L2 times. So this pointer can only go down, right? So worst case is going to go down
L2 times. And then I'm done with the list, return. How many elements am I going to
look through? So how many times does this pointer going to advance?
This one.
Oh, right. OK, never mind. The reason I said L2 was because--
You're thinking after I'm going through this list, I'm out, right?
So, your answer works if this list, say, has 10 elements and this has 10,000. And I
go through this one really quickly. But if this list has 10 elements and this list has
10,000, and they both start with 1 through 10, I have to say a 1 because that's a
better bound. So I have to say this.
Could you say the opposite value of the difference between the two of them?
Because if you're going to stop at 1 has 10 and the other one has 10,000, and let's
say that only the first ten are actually equal, then you're going to go through that list,
find all 10, and you stop. That would be 9,000--
I could say about that if I'm looking at one case, but the magic trick is-- let's-- we're
looking at the worst case. So worst case, if I have 10 elements, they'll be all the way
down in the other list. Or they won't be there at all. And I have to go down through
all the list.
So worst case, L1 plus L2. Let me see if I have any time left. Nope. So, what I would
like you to do is go through insertion sort. Insertion sort matches the textbook. Look
at the definition in the textbook, look at the code, convince yourself it's the same.

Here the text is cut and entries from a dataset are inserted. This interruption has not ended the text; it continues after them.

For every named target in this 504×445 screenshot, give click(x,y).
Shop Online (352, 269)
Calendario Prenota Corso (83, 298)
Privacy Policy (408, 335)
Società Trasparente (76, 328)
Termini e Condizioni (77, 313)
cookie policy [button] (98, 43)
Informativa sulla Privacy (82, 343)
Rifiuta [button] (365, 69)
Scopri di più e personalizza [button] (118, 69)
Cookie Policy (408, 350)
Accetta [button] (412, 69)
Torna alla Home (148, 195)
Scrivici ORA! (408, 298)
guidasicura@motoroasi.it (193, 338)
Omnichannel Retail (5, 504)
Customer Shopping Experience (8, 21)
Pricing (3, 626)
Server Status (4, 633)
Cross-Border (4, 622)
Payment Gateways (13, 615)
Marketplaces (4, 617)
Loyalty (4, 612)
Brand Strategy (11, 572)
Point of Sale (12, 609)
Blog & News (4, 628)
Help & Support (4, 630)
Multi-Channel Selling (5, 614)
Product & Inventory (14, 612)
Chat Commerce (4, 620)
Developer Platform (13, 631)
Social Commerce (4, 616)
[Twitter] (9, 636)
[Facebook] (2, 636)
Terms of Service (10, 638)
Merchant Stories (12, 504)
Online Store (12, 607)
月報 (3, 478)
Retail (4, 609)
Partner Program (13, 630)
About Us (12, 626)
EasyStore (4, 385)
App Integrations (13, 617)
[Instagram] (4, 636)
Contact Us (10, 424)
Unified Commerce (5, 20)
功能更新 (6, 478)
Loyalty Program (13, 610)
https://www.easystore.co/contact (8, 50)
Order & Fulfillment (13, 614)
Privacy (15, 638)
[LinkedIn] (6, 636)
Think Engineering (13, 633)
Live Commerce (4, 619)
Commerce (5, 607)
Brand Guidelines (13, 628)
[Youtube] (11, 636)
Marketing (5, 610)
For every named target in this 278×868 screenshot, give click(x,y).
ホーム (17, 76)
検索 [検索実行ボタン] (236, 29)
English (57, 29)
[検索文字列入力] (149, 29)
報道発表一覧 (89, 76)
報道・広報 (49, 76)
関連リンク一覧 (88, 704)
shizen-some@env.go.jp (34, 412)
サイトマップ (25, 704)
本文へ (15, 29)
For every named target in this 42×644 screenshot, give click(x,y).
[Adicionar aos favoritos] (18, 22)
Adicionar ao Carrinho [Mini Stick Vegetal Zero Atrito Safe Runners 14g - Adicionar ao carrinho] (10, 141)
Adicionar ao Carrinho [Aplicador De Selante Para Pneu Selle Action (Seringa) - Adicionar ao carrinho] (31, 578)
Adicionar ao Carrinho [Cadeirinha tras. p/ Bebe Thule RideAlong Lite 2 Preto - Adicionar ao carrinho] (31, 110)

Look at the running time, convince yourself it's N squared. Then look at inner
product and convince yourself that this is what it does.
Go through this line by line, see where they match, put the cost on. Make sure that
the cost is L1 plus L2. And last, go through merge-sort and notice that merge in
[INAUDIBLE] 6 is exactly the same as inner product. So this pointer magic that I did
here is exactly what's happening inside merge. And understand merge-sort. Look at
the textbook, look at the notes, and see how they match. OK. Thanks, guys.